After Story’s catch, it seemed like destiny that Marquez would become the first Rockies pitcher in franchise history to throw a no-hitter at home. He was only the second to take a no-hitter into the ninth inning, joining Kyle Freeland in 2017. But that was ruined by Ka’ai Tom, batting .141 on the season, who singled to right on a 0-1 pitch to lead off the ninth.
“I felt it early. I felt I had a chance. But, you know, it’s one pitch,” Marquez told AT&T Sportsnet on the field following the game. “That’s all it was, just one pitch. It is what it is.”
Marquez finished with a complete game, one-hitter, the first-ever known by a Rockies pitcher at Coors Field, in Colorado’s 8-0 victory. The only no-hitter in Rockies history was thrown by Ubaldo Jimenez in 2010, but that was in the much more pitcher-friendly Turner Field in Atlanta.
Marquez needed just 92 pitches, allowing just three baserunners while striking out five. A shutout on less than 100 pitches is known as a “Maddux,” after the Atlanta Braves Hall-of-Famer who made such outings routine. Marquez is the first pitcher to throw a Maddux since 2019, only the fourth in Rockies history to do it, and the first to pull it off at Coors Field since Aaron Cook in 2008.

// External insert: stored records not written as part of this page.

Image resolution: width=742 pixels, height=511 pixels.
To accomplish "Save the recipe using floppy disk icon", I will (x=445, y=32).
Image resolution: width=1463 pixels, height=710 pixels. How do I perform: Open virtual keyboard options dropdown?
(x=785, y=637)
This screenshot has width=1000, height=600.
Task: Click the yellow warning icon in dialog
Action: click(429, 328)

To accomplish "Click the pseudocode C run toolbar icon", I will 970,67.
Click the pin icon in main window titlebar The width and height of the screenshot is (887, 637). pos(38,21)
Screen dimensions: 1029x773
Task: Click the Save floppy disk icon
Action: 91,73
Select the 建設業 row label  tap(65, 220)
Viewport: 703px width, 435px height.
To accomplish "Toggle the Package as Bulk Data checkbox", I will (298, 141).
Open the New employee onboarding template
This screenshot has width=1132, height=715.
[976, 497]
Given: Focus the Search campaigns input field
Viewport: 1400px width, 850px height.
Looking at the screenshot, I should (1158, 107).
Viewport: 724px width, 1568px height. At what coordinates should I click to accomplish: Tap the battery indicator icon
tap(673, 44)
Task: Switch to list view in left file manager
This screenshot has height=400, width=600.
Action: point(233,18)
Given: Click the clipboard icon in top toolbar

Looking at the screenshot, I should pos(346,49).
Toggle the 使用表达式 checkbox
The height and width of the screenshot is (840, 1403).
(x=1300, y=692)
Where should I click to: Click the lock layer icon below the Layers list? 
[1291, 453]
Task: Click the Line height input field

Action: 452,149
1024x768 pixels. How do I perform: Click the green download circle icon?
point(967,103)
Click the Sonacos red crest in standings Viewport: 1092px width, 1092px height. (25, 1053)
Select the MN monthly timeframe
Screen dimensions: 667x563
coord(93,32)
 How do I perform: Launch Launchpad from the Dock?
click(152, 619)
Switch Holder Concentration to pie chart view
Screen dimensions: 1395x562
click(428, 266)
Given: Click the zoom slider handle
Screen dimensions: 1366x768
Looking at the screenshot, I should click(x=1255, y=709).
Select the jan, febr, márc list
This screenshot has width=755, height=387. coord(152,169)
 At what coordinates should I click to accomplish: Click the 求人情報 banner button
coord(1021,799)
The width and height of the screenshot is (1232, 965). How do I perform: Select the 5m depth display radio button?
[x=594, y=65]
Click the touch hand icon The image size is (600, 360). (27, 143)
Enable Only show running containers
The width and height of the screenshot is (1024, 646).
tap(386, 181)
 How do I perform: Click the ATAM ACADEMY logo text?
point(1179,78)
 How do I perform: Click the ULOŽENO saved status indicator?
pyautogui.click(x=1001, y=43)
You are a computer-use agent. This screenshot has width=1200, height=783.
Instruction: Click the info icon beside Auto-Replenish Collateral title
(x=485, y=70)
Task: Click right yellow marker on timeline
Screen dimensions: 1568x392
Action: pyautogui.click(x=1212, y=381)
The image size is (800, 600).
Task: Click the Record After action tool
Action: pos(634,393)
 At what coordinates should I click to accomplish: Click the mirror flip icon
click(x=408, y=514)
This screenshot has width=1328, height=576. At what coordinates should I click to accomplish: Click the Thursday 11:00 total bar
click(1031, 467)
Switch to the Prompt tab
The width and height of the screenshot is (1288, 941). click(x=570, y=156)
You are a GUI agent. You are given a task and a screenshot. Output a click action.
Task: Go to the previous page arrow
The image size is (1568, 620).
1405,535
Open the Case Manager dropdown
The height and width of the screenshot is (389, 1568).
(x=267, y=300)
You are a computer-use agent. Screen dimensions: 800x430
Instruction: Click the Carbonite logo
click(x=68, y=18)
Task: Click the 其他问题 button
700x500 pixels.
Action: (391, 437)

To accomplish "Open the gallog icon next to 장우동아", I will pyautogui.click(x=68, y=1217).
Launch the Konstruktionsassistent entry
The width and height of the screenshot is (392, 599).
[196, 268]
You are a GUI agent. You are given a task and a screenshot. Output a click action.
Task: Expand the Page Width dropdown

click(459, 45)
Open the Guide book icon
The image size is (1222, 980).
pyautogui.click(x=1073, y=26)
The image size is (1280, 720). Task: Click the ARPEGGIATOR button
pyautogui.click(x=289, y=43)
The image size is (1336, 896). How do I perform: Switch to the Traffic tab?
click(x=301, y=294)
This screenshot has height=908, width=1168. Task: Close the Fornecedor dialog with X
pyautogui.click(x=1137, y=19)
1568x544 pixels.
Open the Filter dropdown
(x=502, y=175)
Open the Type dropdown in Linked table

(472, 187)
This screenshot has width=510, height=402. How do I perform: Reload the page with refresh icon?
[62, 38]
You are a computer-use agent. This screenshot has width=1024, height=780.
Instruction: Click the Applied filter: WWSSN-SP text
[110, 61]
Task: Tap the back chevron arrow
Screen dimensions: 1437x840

Marquez is establishing himself as a bonafide ace. He took a perfect game into the sixth inning in his last start and surrendered only one hit in six innings in his second-to-last appearance. He’s only the second pitcher since World War II to throw 23 innings over a span of three starts and give up no more than four hits, joining Steve Barber of the Orioles in 1967.
The Rockies, 14 games under .500, are going nowhere this season. Marquez will make a valuable acquisition at the trade deadline for a contender if they can match what the Rockies will demand for their star pitcher. Marquez is under team control for another two years, plus a $16 million club option for 2024. The Rockies don’t have to move him and won’t give him away for nothing. The same isn’t true for the man who saved the no-hit bid. Story is on the last year of his contract, his days in Colorado all but numbered.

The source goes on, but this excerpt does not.